Sunil Rama Kuchkoravi of western Maharashtra state’s Kolhapur district was handed a death penalty by a lower court in 2021 for killing his 63-year-old mother in 2017.

The High Court in October this year upheld the death sentence against Kuchkoravi, stating that the convict possibly has a “syndrome of pathological cannibalism”.

The court was told that Kuchkoravi murdered his mother Yallava Kuchkoravi on 28 August 2017 at their home and cooked her organs. The convict used to regularly pick quarrels with his mother, demanding money for buying alcohol.

In an 11 December hearing, the Supreme Court temporarily stayed the High Court and trial court sentences of the death penalty after it was challenged by the convict. Courts set the “rarest of the rare” standard to justify capital punishment in India.

The panel of three Supreme Court judges, justices Surya Kant, Pankaj Mithal, and Ujjal Bhuyan, issued notice to the parties in the case to submit all the relevant documents and records for the review of the case.

“The records of the trial court as well as the High Court along with translated version and soft copies of the same be requisitioned,” the order said.

The case will be heard next on 14 April 2025.

Upholding the verdict in October, the High Court said: "The case falls under the rarest of rare category. The convict not only murdered his mother but he also removed her body parts – brain, heart, liver, kidney, intestine and was cooking them on a pan.”

There is no chance of reformation of the convict as he has tendencies of cannibalism, the High Court added.

The incident came to light when an eight-year-old girl from the neighbourhood came into the house and found the body of the woman lying in a pool of blood.

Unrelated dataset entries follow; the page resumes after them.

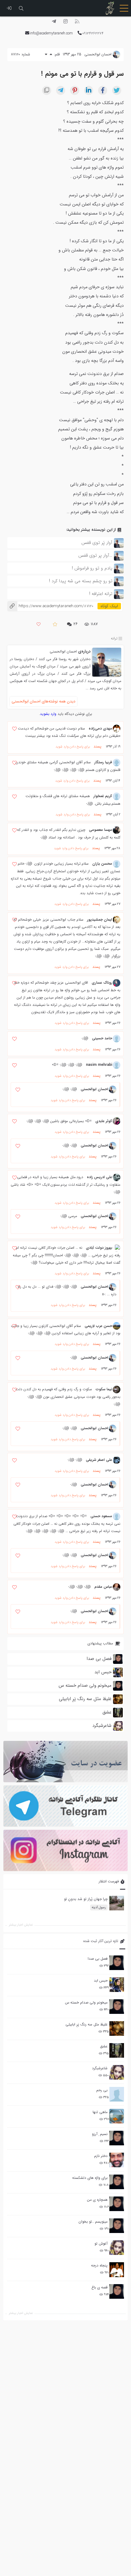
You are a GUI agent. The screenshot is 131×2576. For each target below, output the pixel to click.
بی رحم (102, 2090)
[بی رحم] (116, 2094)
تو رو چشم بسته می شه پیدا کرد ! (80, 581)
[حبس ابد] (116, 1984)
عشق (104, 2046)
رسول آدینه (99, 1907)
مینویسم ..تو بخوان (93, 2221)
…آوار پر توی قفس (95, 555)
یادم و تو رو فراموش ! (92, 568)
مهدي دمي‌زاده (100, 728)
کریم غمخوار (103, 796)
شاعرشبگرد (100, 2068)
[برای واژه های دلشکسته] (116, 2182)
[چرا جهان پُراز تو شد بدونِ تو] (116, 1903)
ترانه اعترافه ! (100, 593)
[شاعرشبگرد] (116, 2072)
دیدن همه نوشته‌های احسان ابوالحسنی (43, 701)
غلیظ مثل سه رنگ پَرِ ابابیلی (87, 2024)
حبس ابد (101, 1980)
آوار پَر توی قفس (96, 542)
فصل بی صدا (98, 1959)
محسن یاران (102, 863)
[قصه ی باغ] (116, 2291)
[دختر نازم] (116, 2160)
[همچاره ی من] (116, 2203)
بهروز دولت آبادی (99, 1248)
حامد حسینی (102, 1038)
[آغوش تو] (116, 2247)
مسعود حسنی (101, 1516)
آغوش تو (101, 2243)
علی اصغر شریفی (99, 1460)
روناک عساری (102, 982)
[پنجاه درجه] (116, 2269)
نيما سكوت (104, 1389)
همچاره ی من (97, 2200)
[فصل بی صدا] (116, 1962)
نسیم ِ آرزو (100, 2134)
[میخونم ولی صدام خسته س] (116, 2006)
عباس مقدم (103, 1587)
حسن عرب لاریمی (98, 1326)
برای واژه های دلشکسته (90, 2178)
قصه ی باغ (99, 2287)
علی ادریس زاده (99, 1177)
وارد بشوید (48, 714)
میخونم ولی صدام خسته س (86, 2002)
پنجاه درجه (99, 2265)
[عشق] (116, 2050)
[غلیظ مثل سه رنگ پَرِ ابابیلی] (116, 2028)
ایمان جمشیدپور (99, 919)
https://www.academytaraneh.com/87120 (50, 606)
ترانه (114, 638)
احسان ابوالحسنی (63, 651)
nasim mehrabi (99, 1065)
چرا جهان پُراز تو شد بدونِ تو (86, 1899)
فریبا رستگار (103, 762)
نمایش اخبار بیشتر (21, 2313)
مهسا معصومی (100, 830)
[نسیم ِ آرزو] (116, 2138)
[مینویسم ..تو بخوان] (116, 2225)
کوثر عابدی (103, 1121)
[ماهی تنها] (116, 2116)
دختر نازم (101, 2156)
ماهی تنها (100, 2112)
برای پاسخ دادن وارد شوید (72, 746)
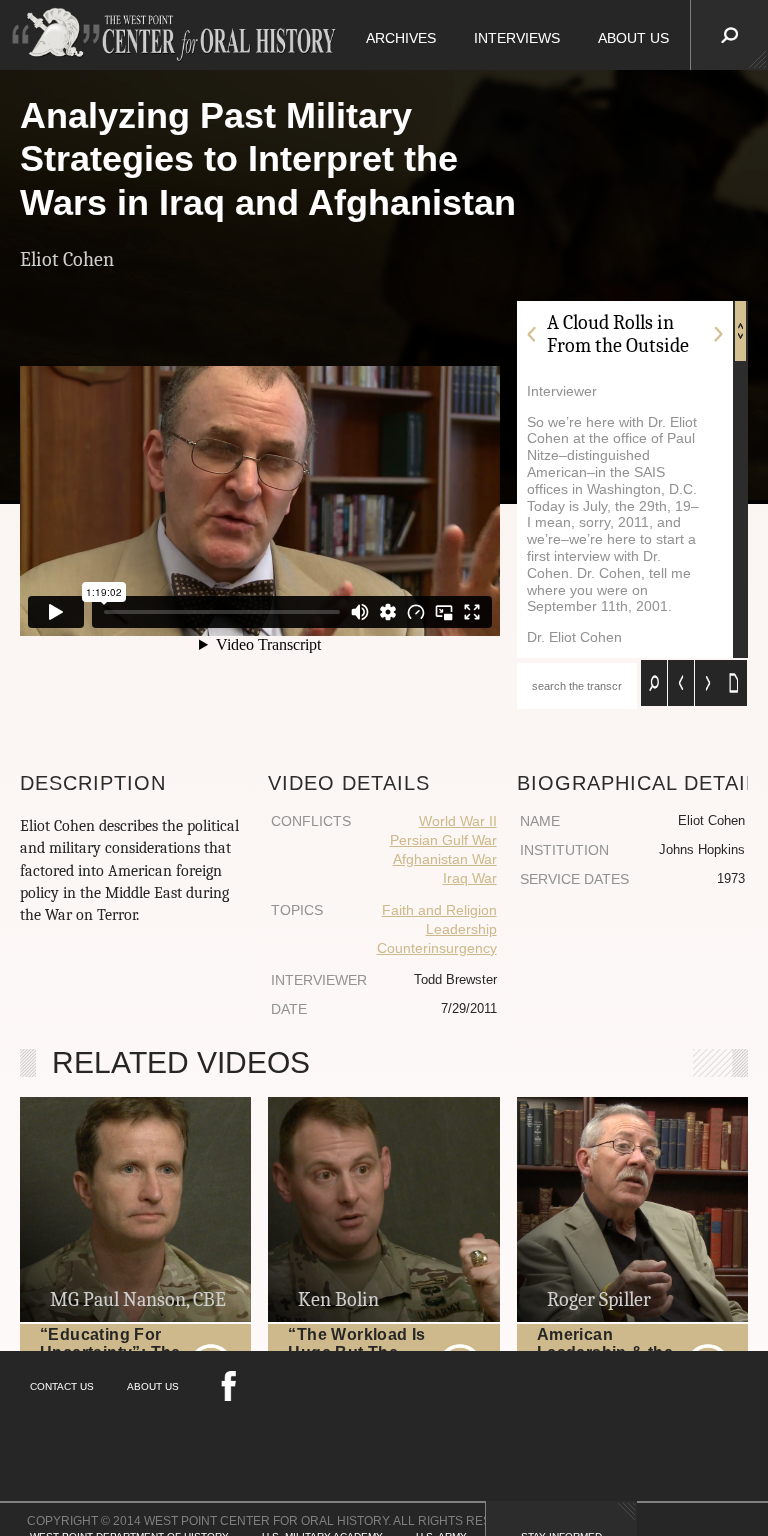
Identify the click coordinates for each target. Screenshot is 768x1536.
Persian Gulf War (443, 840)
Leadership (461, 929)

The son was also spotted with his hands and clothes soaked in blood.

After the news spread in the village, a mob of outraged people thrashed him before a police officer arrived on the scene and rescued Kuchkoravi from being lynched.

The officer Sanjay More, who rescued Kuchkoravi, told Times of India in an interview in October that he begged for his life with the promise of getting the capital punishment for him.

“I still shudder to recall the brutal murder,” he said.

In July last year, police in the eastern Odisha state arrested two men who were allegedly found eating the half-burnt remains of a human body in an inebriated condition. The men were related to the woman who was being cremated, according to a report.

One of the most disturbing cases that involved cannibalism in the country, dubbed the “Nithari killings”, happened in 2006. At least 19 young women and children had been killed and dismembered inside a house, known as the “house of horrors”, in Noida city’s Nithari area.

The accused, businessman Moninder Singh Pandher and his domestic help Surinder Kholi, were subsequently sentenced to death for the crimes. Koli had admitted to eating some of the body parts.